#### [STATED PROBLEM]
Reproduce each of the rows below word for word, with nothing altered or left out.

————

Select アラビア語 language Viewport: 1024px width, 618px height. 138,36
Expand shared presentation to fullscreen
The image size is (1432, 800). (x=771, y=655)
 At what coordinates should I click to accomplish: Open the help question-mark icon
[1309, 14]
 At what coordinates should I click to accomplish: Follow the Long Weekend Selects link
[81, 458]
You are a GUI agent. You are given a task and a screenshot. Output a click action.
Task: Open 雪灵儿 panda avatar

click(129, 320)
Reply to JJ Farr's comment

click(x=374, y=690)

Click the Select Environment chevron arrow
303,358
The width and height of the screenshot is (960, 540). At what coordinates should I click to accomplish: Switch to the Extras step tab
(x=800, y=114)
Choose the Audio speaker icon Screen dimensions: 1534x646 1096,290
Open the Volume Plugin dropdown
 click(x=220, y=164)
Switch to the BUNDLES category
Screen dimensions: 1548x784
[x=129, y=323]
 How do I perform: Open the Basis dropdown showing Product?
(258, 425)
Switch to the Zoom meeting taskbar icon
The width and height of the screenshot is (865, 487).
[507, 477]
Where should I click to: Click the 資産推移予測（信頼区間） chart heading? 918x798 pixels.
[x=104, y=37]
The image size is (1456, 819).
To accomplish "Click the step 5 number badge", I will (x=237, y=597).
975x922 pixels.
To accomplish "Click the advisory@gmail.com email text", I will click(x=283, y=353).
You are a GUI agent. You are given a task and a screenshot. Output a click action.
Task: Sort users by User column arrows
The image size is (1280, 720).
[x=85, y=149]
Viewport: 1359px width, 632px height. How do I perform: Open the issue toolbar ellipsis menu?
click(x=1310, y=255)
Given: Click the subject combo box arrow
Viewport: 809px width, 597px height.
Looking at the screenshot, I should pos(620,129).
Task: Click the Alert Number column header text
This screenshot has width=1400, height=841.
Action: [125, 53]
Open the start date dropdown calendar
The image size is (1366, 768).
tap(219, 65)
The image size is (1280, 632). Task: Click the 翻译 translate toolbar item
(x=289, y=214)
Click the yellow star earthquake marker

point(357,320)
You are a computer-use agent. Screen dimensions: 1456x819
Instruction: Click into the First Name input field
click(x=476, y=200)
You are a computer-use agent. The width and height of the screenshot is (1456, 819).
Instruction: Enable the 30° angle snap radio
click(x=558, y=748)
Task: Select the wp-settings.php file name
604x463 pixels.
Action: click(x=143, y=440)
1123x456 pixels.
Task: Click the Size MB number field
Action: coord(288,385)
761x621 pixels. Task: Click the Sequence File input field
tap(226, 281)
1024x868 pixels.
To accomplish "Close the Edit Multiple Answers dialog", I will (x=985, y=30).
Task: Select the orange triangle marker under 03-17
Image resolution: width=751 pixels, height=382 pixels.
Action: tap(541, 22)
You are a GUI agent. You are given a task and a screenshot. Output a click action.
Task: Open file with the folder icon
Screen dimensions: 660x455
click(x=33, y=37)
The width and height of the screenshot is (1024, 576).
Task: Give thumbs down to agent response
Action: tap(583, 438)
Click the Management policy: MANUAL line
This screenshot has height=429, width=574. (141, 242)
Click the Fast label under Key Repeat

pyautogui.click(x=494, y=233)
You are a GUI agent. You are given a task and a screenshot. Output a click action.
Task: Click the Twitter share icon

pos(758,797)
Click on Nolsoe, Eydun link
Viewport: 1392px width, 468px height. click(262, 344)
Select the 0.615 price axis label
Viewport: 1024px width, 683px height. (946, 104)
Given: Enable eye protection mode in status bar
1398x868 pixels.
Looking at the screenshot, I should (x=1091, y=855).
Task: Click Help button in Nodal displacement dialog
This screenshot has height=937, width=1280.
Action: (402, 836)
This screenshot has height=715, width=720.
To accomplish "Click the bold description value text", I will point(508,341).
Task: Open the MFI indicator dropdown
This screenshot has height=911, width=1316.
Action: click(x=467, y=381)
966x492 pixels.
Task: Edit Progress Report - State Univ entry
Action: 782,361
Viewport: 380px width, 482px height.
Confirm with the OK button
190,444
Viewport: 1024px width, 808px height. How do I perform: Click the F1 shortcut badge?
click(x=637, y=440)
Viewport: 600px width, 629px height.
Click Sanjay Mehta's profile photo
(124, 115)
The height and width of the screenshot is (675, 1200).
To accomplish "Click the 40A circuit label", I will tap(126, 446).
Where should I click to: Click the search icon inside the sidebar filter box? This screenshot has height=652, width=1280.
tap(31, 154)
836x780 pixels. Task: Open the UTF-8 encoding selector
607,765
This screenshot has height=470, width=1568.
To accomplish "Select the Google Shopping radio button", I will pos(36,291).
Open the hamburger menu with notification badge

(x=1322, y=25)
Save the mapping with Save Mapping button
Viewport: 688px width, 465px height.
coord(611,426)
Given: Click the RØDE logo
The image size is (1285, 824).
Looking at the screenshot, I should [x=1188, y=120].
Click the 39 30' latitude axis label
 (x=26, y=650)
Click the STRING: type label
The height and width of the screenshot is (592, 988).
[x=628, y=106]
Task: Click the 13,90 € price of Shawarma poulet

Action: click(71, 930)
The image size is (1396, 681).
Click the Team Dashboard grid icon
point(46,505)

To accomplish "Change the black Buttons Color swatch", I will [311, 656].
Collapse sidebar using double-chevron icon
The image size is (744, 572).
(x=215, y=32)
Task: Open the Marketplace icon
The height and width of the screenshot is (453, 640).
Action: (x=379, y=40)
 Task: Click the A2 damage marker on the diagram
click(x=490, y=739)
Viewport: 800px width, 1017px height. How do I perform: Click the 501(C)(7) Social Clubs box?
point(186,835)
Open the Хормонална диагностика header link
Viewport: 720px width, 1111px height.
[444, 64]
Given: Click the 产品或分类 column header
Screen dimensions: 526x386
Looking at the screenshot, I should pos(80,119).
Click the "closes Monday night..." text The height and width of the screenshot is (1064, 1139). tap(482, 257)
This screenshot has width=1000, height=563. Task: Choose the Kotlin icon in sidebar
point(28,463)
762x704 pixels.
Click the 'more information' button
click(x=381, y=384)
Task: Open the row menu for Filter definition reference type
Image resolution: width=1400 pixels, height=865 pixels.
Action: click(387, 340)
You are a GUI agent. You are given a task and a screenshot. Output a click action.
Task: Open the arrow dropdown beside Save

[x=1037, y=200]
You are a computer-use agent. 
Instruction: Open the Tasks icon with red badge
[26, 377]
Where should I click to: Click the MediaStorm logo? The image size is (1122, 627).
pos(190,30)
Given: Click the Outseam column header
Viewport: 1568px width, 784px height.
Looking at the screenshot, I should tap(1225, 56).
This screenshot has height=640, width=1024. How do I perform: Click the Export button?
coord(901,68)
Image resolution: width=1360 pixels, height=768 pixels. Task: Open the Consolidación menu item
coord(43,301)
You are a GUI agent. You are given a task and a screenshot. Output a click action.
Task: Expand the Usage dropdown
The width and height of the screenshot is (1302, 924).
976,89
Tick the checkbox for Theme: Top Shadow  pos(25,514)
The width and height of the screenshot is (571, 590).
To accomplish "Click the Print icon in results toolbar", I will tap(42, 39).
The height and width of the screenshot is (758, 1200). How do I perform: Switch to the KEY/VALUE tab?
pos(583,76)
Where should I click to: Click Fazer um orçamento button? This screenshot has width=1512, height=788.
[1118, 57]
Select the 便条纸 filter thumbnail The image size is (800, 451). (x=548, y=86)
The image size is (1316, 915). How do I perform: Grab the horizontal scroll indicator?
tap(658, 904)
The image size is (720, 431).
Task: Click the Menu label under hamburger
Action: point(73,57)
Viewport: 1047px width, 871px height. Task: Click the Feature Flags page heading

————

#### [TASK ANSWER]
Select アラビア語 language Viewport: 1024px width, 618px height. 138,36
Expand shared presentation to fullscreen
The image size is (1432, 800). (x=771, y=655)
 At what coordinates should I click to accomplish: Open the help question-mark icon
[1309, 14]
 At what coordinates should I click to accomplish: Follow the Long Weekend Selects link
[81, 458]
You are a GUI agent. You are given a task and a screenshot. Output a click action.
Task: Open 雪灵儿 panda avatar

click(129, 320)
Reply to JJ Farr's comment

click(x=374, y=690)

Click the Select Environment chevron arrow
303,358
The width and height of the screenshot is (960, 540). At what coordinates should I click to accomplish: Switch to the Extras step tab
(x=800, y=114)
Choose the Audio speaker icon Screen dimensions: 1534x646 1096,290
Open the Volume Plugin dropdown
 click(x=220, y=164)
Switch to the BUNDLES category
Screen dimensions: 1548x784
[x=129, y=323]
 How do I perform: Open the Basis dropdown showing Product?
(258, 425)
Switch to the Zoom meeting taskbar icon
The width and height of the screenshot is (865, 487).
[507, 477]
Where should I click to: Click the 資産推移予測（信頼区間） chart heading? 918x798 pixels.
[x=104, y=37]
The image size is (1456, 819).
To accomplish "Click the step 5 number badge", I will (x=237, y=597).
975x922 pixels.
To accomplish "Click the advisory@gmail.com email text", I will click(x=283, y=353).
You are a GUI agent. You are given a task and a screenshot. Output a click action.
Task: Sort users by User column arrows
The image size is (1280, 720).
[x=85, y=149]
Viewport: 1359px width, 632px height. How do I perform: Open the issue toolbar ellipsis menu?
click(x=1310, y=255)
Given: Click the subject combo box arrow
Viewport: 809px width, 597px height.
Looking at the screenshot, I should pos(620,129).
Task: Click the Alert Number column header text
This screenshot has width=1400, height=841.
Action: [125, 53]
Open the start date dropdown calendar
The image size is (1366, 768).
tap(219, 65)
The image size is (1280, 632). Task: Click the 翻译 translate toolbar item
(x=289, y=214)
Click the yellow star earthquake marker

point(357,320)
You are a computer-use agent. Screen dimensions: 1456x819
Instruction: Click into the First Name input field
click(x=476, y=200)
You are a computer-use agent. The width and height of the screenshot is (1456, 819).
Instruction: Enable the 30° angle snap radio
click(x=558, y=748)
Task: Select the wp-settings.php file name
604x463 pixels.
Action: click(x=143, y=440)
1123x456 pixels.
Task: Click the Size MB number field
Action: coord(288,385)
761x621 pixels. Task: Click the Sequence File input field
tap(226, 281)
1024x868 pixels.
To accomplish "Close the Edit Multiple Answers dialog", I will (x=985, y=30).
Task: Select the orange triangle marker under 03-17
Image resolution: width=751 pixels, height=382 pixels.
Action: tap(541, 22)
You are a GUI agent. You are given a task and a screenshot. Output a click action.
Task: Open file with the folder icon
Screen dimensions: 660x455
click(x=33, y=37)
The width and height of the screenshot is (1024, 576).
Task: Give thumbs down to agent response
Action: tap(583, 438)
Click the Management policy: MANUAL line
This screenshot has height=429, width=574. (141, 242)
Click the Fast label under Key Repeat

pyautogui.click(x=494, y=233)
You are a GUI agent. You are given a task and a screenshot. Output a click action.
Task: Click the Twitter share icon

pos(758,797)
Click on Nolsoe, Eydun link
Viewport: 1392px width, 468px height. click(262, 344)
Select the 0.615 price axis label
Viewport: 1024px width, 683px height. (946, 104)
Given: Enable eye protection mode in status bar
1398x868 pixels.
Looking at the screenshot, I should (x=1091, y=855).
Task: Click Help button in Nodal displacement dialog
This screenshot has height=937, width=1280.
Action: (402, 836)
This screenshot has height=715, width=720.
To accomplish "Click the bold description value text", I will point(508,341).
Task: Open the MFI indicator dropdown
This screenshot has height=911, width=1316.
Action: click(x=467, y=381)
966x492 pixels.
Task: Edit Progress Report - State Univ entry
Action: 782,361
Viewport: 380px width, 482px height.
Confirm with the OK button
190,444
Viewport: 1024px width, 808px height. How do I perform: Click the F1 shortcut badge?
click(x=637, y=440)
Viewport: 600px width, 629px height.
Click Sanjay Mehta's profile photo
(124, 115)
The height and width of the screenshot is (675, 1200).
To accomplish "Click the 40A circuit label", I will tap(126, 446).
Where should I click to: Click the search icon inside the sidebar filter box? This screenshot has height=652, width=1280.
tap(31, 154)
836x780 pixels. Task: Open the UTF-8 encoding selector
607,765
This screenshot has height=470, width=1568.
To accomplish "Select the Google Shopping radio button", I will pos(36,291).
Open the hamburger menu with notification badge

(x=1322, y=25)
Save the mapping with Save Mapping button
Viewport: 688px width, 465px height.
coord(611,426)
Given: Click the RØDE logo
The image size is (1285, 824).
Looking at the screenshot, I should [x=1188, y=120].
Click the 39 30' latitude axis label
 (x=26, y=650)
Click the STRING: type label
The height and width of the screenshot is (592, 988).
[x=628, y=106]
Task: Click the 13,90 € price of Shawarma poulet

Action: click(71, 930)
The image size is (1396, 681).
Click the Team Dashboard grid icon
point(46,505)

To accomplish "Change the black Buttons Color swatch", I will [311, 656].
Collapse sidebar using double-chevron icon
The image size is (744, 572).
(x=215, y=32)
Task: Open the Marketplace icon
The height and width of the screenshot is (453, 640).
Action: (x=379, y=40)
 Task: Click the A2 damage marker on the diagram
click(x=490, y=739)
Viewport: 800px width, 1017px height. How do I perform: Click the 501(C)(7) Social Clubs box?
point(186,835)
Open the Хормонална диагностика header link
Viewport: 720px width, 1111px height.
[444, 64]
Given: Click the 产品或分类 column header
Screen dimensions: 526x386
Looking at the screenshot, I should pos(80,119).
Click the "closes Monday night..." text The height and width of the screenshot is (1064, 1139). tap(482, 257)
This screenshot has width=1000, height=563. Task: Choose the Kotlin icon in sidebar
point(28,463)
762x704 pixels.
Click the 'more information' button
click(x=381, y=384)
Task: Open the row menu for Filter definition reference type
Image resolution: width=1400 pixels, height=865 pixels.
Action: click(387, 340)
You are a GUI agent. You are given a task and a screenshot. Output a click action.
Task: Open the arrow dropdown beside Save

[x=1037, y=200]
You are a computer-use agent. 
Instruction: Open the Tasks icon with red badge
[26, 377]
Where should I click to: Click the MediaStorm logo? The image size is (1122, 627).
pos(190,30)
Given: Click the Outseam column header
Viewport: 1568px width, 784px height.
Looking at the screenshot, I should tap(1225, 56).
This screenshot has height=640, width=1024. How do I perform: Click the Export button?
coord(901,68)
Image resolution: width=1360 pixels, height=768 pixels. Task: Open the Consolidación menu item
coord(43,301)
You are a GUI agent. You are given a task and a screenshot. Output a click action.
Task: Expand the Usage dropdown
The width and height of the screenshot is (1302, 924).
976,89
Tick the checkbox for Theme: Top Shadow  pos(25,514)
The width and height of the screenshot is (571, 590).
To accomplish "Click the Print icon in results toolbar", I will tap(42, 39).
The height and width of the screenshot is (758, 1200). How do I perform: Switch to the KEY/VALUE tab?
pos(583,76)
Where should I click to: Click Fazer um orçamento button? This screenshot has width=1512, height=788.
[1118, 57]
Select the 便条纸 filter thumbnail The image size is (800, 451). (x=548, y=86)
The image size is (1316, 915). How do I perform: Grab the horizontal scroll indicator?
tap(658, 904)
The image size is (720, 431).
Task: Click the Menu label under hamburger
Action: point(73,57)
Viewport: 1047px width, 871px height. Task: Click the Feature Flags page heading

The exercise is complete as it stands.